▶ Given exercise: Reproduce each of the records below, keeping every line and every character unchanged.

-- begin Provided data --

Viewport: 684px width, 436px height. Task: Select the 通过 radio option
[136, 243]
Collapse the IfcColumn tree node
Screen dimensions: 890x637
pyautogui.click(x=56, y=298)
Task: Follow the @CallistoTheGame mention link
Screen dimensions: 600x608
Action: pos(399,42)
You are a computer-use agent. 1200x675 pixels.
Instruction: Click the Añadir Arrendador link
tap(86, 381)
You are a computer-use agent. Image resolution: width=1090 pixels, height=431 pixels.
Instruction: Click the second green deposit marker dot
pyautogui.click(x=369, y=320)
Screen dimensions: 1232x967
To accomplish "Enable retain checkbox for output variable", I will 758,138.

-- end Provided data --

▶ Result for this task:
Viewport: 684px width, 436px height. Task: Select the 通过 radio option
[136, 243]
Collapse the IfcColumn tree node
Screen dimensions: 890x637
pyautogui.click(x=56, y=298)
Task: Follow the @CallistoTheGame mention link
Screen dimensions: 600x608
Action: pos(399,42)
You are a computer-use agent. 1200x675 pixels.
Instruction: Click the Añadir Arrendador link
tap(86, 381)
You are a computer-use agent. Image resolution: width=1090 pixels, height=431 pixels.
Instruction: Click the second green deposit marker dot
pyautogui.click(x=369, y=320)
Screen dimensions: 1232x967
To accomplish "Enable retain checkbox for output variable", I will 758,138.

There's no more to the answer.